* _PROBLEM REQUIREMENTS_:
The records that follow must be reproduced in full, exactly as written.

* _INPUT RECORDS_:
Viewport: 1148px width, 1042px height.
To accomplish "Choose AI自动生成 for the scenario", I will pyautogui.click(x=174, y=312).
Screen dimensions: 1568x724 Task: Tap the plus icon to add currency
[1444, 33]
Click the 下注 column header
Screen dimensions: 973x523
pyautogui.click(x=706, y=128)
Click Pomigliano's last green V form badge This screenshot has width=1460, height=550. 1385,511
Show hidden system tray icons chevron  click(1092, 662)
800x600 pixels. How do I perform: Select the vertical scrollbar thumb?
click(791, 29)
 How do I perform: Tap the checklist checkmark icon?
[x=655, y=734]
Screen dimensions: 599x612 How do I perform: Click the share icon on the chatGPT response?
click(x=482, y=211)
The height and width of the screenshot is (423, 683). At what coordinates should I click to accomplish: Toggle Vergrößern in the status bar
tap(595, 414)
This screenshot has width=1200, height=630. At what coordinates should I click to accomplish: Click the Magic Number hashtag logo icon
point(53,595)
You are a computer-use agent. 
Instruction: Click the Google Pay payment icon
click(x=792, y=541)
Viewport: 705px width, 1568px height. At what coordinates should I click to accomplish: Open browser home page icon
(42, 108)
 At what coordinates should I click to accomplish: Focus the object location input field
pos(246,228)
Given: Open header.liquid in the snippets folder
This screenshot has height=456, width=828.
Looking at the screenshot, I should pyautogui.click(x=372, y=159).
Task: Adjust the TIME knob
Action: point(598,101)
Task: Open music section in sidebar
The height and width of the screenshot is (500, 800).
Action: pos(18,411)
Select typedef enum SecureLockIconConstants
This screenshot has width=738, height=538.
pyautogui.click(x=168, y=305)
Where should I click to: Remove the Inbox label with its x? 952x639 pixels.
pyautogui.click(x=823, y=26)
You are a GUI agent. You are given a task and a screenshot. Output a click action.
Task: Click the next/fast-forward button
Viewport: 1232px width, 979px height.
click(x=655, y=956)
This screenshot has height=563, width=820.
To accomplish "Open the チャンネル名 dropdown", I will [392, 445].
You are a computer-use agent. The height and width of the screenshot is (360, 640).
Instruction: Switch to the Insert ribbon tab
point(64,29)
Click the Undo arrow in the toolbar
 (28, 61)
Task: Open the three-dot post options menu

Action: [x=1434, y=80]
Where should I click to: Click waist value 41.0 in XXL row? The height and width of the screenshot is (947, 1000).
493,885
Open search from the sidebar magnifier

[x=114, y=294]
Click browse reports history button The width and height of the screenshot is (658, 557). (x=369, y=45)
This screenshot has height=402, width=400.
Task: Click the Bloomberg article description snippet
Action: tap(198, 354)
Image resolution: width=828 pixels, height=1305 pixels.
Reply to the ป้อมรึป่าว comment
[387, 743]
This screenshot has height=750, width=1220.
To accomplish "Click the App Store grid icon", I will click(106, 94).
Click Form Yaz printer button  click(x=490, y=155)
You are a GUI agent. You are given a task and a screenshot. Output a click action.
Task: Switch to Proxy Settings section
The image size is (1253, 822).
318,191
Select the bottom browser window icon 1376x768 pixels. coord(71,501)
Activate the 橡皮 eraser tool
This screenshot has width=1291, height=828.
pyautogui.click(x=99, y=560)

* _ANSWER BOX_:
Viewport: 1148px width, 1042px height.
To accomplish "Choose AI自动生成 for the scenario", I will pyautogui.click(x=174, y=312).
Screen dimensions: 1568x724 Task: Tap the plus icon to add currency
[1444, 33]
Click the 下注 column header
Screen dimensions: 973x523
pyautogui.click(x=706, y=128)
Click Pomigliano's last green V form badge This screenshot has width=1460, height=550. 1385,511
Show hidden system tray icons chevron  click(1092, 662)
800x600 pixels. How do I perform: Select the vertical scrollbar thumb?
click(791, 29)
 How do I perform: Tap the checklist checkmark icon?
[x=655, y=734]
Screen dimensions: 599x612 How do I perform: Click the share icon on the chatGPT response?
click(x=482, y=211)
The height and width of the screenshot is (423, 683). At what coordinates should I click to accomplish: Toggle Vergrößern in the status bar
tap(595, 414)
This screenshot has width=1200, height=630. At what coordinates should I click to accomplish: Click the Magic Number hashtag logo icon
point(53,595)
You are a computer-use agent. 
Instruction: Click the Google Pay payment icon
click(x=792, y=541)
Viewport: 705px width, 1568px height. At what coordinates should I click to accomplish: Open browser home page icon
(42, 108)
 At what coordinates should I click to accomplish: Focus the object location input field
pos(246,228)
Given: Open header.liquid in the snippets folder
This screenshot has height=456, width=828.
Looking at the screenshot, I should pyautogui.click(x=372, y=159).
Task: Adjust the TIME knob
Action: point(598,101)
Task: Open music section in sidebar
The height and width of the screenshot is (500, 800).
Action: pos(18,411)
Select typedef enum SecureLockIconConstants
This screenshot has width=738, height=538.
pyautogui.click(x=168, y=305)
Where should I click to: Remove the Inbox label with its x? 952x639 pixels.
pyautogui.click(x=823, y=26)
You are a GUI agent. You are given a task and a screenshot. Output a click action.
Task: Click the next/fast-forward button
Viewport: 1232px width, 979px height.
click(x=655, y=956)
This screenshot has height=563, width=820.
To accomplish "Open the チャンネル名 dropdown", I will [392, 445].
You are a computer-use agent. The height and width of the screenshot is (360, 640).
Instruction: Switch to the Insert ribbon tab
point(64,29)
Click the Undo arrow in the toolbar
 (28, 61)
Task: Open the three-dot post options menu

Action: [x=1434, y=80]
Where should I click to: Click waist value 41.0 in XXL row? The height and width of the screenshot is (947, 1000).
493,885
Open search from the sidebar magnifier

[x=114, y=294]
Click browse reports history button The width and height of the screenshot is (658, 557). (x=369, y=45)
This screenshot has height=402, width=400.
Task: Click the Bloomberg article description snippet
Action: tap(198, 354)
Image resolution: width=828 pixels, height=1305 pixels.
Reply to the ป้อมรึป่าว comment
[387, 743]
This screenshot has height=750, width=1220.
To accomplish "Click the App Store grid icon", I will click(106, 94).
Click Form Yaz printer button  click(x=490, y=155)
You are a GUI agent. You are given a task and a screenshot. Output a click action.
Task: Switch to Proxy Settings section
The image size is (1253, 822).
318,191
Select the bottom browser window icon 1376x768 pixels. coord(71,501)
Activate the 橡皮 eraser tool
This screenshot has width=1291, height=828.
pyautogui.click(x=99, y=560)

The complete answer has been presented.